Prediction of Flash Point of Organosilicon Compounds Using Quantitative Structure Property Relationship Approach

Abstract

Flash point (FP) is the primary property to classify flammable liquids for the purpose of assessing their fire and explosion hazards. Because of the advancement of technology in discovering or synthesizing new compounds, there is often a significant gap between the demand for such data and their availability. In this regard, reliable methods to estimate the FP of a compound are indispensible. In this work, a quantitative structure property relationship study is presented for predicting the FP of organosilicon compounds. To build up and validate the proposed models, a data set of 230 organosilicon compounds are collected and divided into a training set of 184 compounds and a testing set of 46 compounds.
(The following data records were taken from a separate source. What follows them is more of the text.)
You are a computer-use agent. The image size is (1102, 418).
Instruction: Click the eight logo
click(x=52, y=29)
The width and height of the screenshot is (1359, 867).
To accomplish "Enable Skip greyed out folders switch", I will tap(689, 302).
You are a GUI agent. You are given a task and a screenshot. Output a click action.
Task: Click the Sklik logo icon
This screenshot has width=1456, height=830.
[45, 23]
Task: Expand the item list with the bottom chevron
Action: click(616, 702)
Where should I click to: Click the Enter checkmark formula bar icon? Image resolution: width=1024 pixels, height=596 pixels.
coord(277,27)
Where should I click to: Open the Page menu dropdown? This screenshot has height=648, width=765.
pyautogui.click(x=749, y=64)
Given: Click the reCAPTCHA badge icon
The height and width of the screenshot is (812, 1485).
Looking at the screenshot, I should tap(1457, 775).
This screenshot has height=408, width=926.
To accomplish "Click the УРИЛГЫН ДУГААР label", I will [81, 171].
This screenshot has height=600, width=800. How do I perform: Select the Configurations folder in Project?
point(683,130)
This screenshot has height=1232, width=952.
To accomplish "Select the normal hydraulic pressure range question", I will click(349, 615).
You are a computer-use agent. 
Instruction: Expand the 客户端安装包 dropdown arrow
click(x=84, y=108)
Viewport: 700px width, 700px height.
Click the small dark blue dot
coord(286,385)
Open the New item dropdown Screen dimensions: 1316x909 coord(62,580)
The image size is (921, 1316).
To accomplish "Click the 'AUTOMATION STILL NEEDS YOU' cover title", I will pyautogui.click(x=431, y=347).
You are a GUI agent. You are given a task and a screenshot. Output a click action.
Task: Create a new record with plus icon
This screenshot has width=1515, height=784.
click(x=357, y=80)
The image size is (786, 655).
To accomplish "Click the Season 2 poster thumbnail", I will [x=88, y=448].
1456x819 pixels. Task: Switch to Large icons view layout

The stepwise regression method is used to select the required molecular descriptors for predicting the FP of organosilicon compounds from 1538 molecular descriptors. Depending on the p-value for accepting a descriptor to enter the model, models with different number of descriptors are obtained. A 13-descriptor model and a 6-descriptor model are obtained with the p-value of 5 x 10 -4 and 1 x 10 -5 , respectively. It is found that the 6-descriptor model could fit the training data with R 2 = 0.8981 and predict the test data with Q 2 = 0.8533 and the 13-descriptor model could fit the training data with R 2 = 0.9293 and predict the test data with Q 2 = 0.9245. The average predictive errors are less than 5% for both proposed models and they are useful for many practical applications, because the proposed models used only calculated descriptors from the molecular structure.